- EXERCISE: Repeat the rows below, substituting "interface agent" for every "GUI agent" and leaving everything else unchanged.

- RECORDS FOR THE TASK:
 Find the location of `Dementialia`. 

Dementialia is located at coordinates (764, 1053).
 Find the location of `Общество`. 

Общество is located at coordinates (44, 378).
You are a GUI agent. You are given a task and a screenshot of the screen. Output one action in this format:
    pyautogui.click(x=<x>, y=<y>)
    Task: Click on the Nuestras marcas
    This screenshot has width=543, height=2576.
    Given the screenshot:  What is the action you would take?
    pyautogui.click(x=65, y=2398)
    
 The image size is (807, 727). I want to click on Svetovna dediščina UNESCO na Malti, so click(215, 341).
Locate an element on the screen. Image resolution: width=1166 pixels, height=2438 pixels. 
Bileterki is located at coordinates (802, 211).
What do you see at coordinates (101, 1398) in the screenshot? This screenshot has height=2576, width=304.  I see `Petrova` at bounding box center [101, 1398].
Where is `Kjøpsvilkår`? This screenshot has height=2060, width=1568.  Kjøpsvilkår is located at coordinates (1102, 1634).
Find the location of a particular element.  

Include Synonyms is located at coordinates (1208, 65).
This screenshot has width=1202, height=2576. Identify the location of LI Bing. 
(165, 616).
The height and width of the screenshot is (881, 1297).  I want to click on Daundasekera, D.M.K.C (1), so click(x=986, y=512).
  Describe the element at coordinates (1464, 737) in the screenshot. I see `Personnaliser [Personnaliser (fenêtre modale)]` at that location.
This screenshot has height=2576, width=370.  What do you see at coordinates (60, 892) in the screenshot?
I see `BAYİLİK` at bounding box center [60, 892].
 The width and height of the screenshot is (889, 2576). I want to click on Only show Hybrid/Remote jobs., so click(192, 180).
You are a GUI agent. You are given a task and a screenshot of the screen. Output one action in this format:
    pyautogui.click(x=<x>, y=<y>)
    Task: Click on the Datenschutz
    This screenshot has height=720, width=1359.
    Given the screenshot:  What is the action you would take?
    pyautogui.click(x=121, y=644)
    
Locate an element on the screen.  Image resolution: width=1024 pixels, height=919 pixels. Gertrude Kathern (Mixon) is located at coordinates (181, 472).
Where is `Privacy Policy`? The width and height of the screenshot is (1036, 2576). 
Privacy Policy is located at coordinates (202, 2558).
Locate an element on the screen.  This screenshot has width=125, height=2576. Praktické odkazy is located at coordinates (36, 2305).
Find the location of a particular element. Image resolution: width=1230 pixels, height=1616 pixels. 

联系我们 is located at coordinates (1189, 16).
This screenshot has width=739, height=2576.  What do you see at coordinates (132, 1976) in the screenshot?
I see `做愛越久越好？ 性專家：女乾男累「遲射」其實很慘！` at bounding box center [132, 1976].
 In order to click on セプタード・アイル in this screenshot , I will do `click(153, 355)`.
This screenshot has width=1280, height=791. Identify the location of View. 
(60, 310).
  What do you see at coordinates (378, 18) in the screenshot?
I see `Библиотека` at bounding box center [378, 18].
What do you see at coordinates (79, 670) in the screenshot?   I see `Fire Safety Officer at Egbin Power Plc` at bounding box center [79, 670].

- TASK ANSWER:
 Find the location of `Dementialia`. 

Dementialia is located at coordinates (764, 1053).
 Find the location of `Общество`. 

Общество is located at coordinates (44, 378).
You are a interface agent. You are given a task and a screenshot of the screen. Output one action in this format:
    pyautogui.click(x=<x>, y=<y>)
    Task: Click on the Nuestras marcas
    This screenshot has width=543, height=2576.
    Given the screenshot:  What is the action you would take?
    pyautogui.click(x=65, y=2398)
    
 The image size is (807, 727). I want to click on Svetovna dediščina UNESCO na Malti, so click(215, 341).
Locate an element on the screen. Image resolution: width=1166 pixels, height=2438 pixels. 
Bileterki is located at coordinates (802, 211).
What do you see at coordinates (101, 1398) in the screenshot? This screenshot has height=2576, width=304.  I see `Petrova` at bounding box center [101, 1398].
Where is `Kjøpsvilkår`? This screenshot has height=2060, width=1568.  Kjøpsvilkår is located at coordinates (1102, 1634).
Find the location of a particular element.  

Include Synonyms is located at coordinates (1208, 65).
This screenshot has width=1202, height=2576. Identify the location of LI Bing. 
(165, 616).
The height and width of the screenshot is (881, 1297).  I want to click on Daundasekera, D.M.K.C (1), so click(x=986, y=512).
  Describe the element at coordinates (1464, 737) in the screenshot. I see `Personnaliser [Personnaliser (fenêtre modale)]` at that location.
This screenshot has height=2576, width=370.  What do you see at coordinates (60, 892) in the screenshot?
I see `BAYİLİK` at bounding box center [60, 892].
 The width and height of the screenshot is (889, 2576). I want to click on Only show Hybrid/Remote jobs., so click(192, 180).
You are a interface agent. You are given a task and a screenshot of the screen. Output one action in this format:
    pyautogui.click(x=<x>, y=<y>)
    Task: Click on the Datenschutz
    This screenshot has height=720, width=1359.
    Given the screenshot:  What is the action you would take?
    pyautogui.click(x=121, y=644)
    
Locate an element on the screen.  Image resolution: width=1024 pixels, height=919 pixels. Gertrude Kathern (Mixon) is located at coordinates (181, 472).
Where is `Privacy Policy`? The width and height of the screenshot is (1036, 2576). 
Privacy Policy is located at coordinates (202, 2558).
Locate an element on the screen.  This screenshot has width=125, height=2576. Praktické odkazy is located at coordinates (36, 2305).
Find the location of a particular element. Image resolution: width=1230 pixels, height=1616 pixels. 

联系我们 is located at coordinates (1189, 16).
This screenshot has width=739, height=2576.  What do you see at coordinates (132, 1976) in the screenshot?
I see `做愛越久越好？ 性專家：女乾男累「遲射」其實很慘！` at bounding box center [132, 1976].
 In order to click on セプタード・アイル in this screenshot , I will do `click(153, 355)`.
This screenshot has width=1280, height=791. Identify the location of View. 
(60, 310).
  What do you see at coordinates (378, 18) in the screenshot?
I see `Библиотека` at bounding box center [378, 18].
What do you see at coordinates (79, 670) in the screenshot?   I see `Fire Safety Officer at Egbin Power Plc` at bounding box center [79, 670].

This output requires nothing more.